To Ram Village Community Director Nikkia Sheppard,
Charges of racism, because of the heavy reactions they create, are never to be thrown around lightly. Consequently, I throw only the heaviest charges, of which I will now hurl against my own University of North Carolina, specifically the Department of Housing.
Nearly two years have passed since I submitted my application to the Housing Department for an apartment in the newly constructed Ram Village complex. I opted to be assigned into a random dwelling with two other roommates chosen at chance as a protection against the fact that my eventual realization that I loathe their very existence would not damage a pre-established friendship.
However, the random assignment to which I had signed up soon proved to not be random at all. That summer I received a letter detailing the three occupant apartment to which I was assigned, a modest fourth floor dwelling with a breathtaking view of the third floor balcony of the adjacent dormitory Hinton James. But what stood out in the letter were the names of the two students I was to live with, Jonathan and Jeremy Lee.
At first I thought that I had been assigned to live with a pair of brothers, but still I found it odd that I had been "randomly" placed into a living situation with two people who shared my last name of Lee. I quickly established contact with my future roommates and discovered that they were not related at all and that I had indeed been "randomly" assigned to live with two other Lee's.
I then began to calculate the odds that three people with the same last name would chosen at chance to live together. According to the United States Census Bureau, 0.22 percent of Americans have the last name of Lee. Applying that frequency to the number of residents in the Ram Village housing project yields that there should be only 1.634 Lee's in the entire community of 817 residents. Analyzing the data yields the startling revelation that three Lee's in the community are already a statistical anomaly (exceeding the expected calculation of one whole Lee and a dwarf Lee), and the odds that those three Lee's would be placed in the same apartment are simply astronomical.
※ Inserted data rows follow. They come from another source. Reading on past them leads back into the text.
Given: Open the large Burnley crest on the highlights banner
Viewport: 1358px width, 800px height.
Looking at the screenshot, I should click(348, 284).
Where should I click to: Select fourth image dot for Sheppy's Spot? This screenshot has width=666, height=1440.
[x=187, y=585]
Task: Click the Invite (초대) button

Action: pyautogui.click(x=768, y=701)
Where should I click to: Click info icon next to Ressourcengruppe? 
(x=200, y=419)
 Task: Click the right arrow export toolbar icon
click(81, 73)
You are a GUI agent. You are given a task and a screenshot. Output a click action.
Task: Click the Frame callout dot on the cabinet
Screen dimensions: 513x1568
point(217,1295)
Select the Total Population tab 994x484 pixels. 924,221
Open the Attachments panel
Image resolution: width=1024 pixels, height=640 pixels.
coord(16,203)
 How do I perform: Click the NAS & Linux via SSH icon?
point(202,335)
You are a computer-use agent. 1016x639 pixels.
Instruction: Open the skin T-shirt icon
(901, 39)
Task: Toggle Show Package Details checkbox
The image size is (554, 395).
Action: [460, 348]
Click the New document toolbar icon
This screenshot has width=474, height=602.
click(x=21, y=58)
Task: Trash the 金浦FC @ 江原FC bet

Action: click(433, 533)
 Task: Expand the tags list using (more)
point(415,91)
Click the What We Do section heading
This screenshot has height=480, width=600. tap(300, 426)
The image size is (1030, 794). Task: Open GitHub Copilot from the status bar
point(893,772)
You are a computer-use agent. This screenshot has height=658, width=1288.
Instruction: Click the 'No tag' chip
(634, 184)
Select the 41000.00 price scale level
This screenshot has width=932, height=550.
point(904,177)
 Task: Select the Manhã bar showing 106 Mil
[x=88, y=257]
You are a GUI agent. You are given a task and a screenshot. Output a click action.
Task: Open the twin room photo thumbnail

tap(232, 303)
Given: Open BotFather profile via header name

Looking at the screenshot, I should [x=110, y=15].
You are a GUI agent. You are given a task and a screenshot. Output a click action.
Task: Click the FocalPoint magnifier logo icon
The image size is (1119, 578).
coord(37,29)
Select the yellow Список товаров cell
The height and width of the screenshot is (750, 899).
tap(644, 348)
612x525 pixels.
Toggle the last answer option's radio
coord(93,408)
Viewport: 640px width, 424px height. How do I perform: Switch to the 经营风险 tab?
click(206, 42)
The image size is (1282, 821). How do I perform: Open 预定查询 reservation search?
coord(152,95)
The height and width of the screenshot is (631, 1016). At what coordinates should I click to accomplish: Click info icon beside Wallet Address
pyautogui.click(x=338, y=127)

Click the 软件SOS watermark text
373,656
The only reasonable explanation is that the assignment was a conscience decision by the Housing Department, and was not random at all.
Having established that the Housing Department did not comply with the random roommate assignment to which they claimed to ascribe, I will now provide my own conjecture as to why the decision was made to place three students of identical surnames in the same apartment: institutional racism.
In America, the family name of Lee is commonly associated with people of Asian heritage, Civil War generals, and confederate vehicles named after those Civil War generals. Common sense dictates that no Civil War generals or cars were candidates for housing the year I filed my application, leaving only the supposed association of the name Lee with those of Asian ancestry the only commonality in the mind of the vindictive Housing Department tasked with assigning students to their respective apartments. Thus, the Department specifically and purposefully assigned three applicants into a residential situation based solely on ethnicity under the guise of random assignment.
This action was reprehensible, vindictive, and illegal, and as such I demand reparations for being singled out not by the content of my character (or, for that matter, randomly) but by the color of my skin. I have not done any further research into this matter, but I can only assume that the other apartments full of Gonzalez's, Patel's, and Jackson's will join my call to end this unjust practice, compensate us for the damage incurred, and publicly apologize for your department's racist behavior.
All the best,
P.S. I would have addressed my concerns sooner, but the previous head of Ram Village, Ashley Siemen, left the department midway through the year and left her position vacant.
P.P.S. As further evidence of the racist housing policies institutionalized by this University, I note that only one of my roommates was Asian, the other White, and myself falling somewhere in between. This further proves that the Housing Department stereotyped the name "Lee" as an Asian moniker, adding to your already insufferable injustices.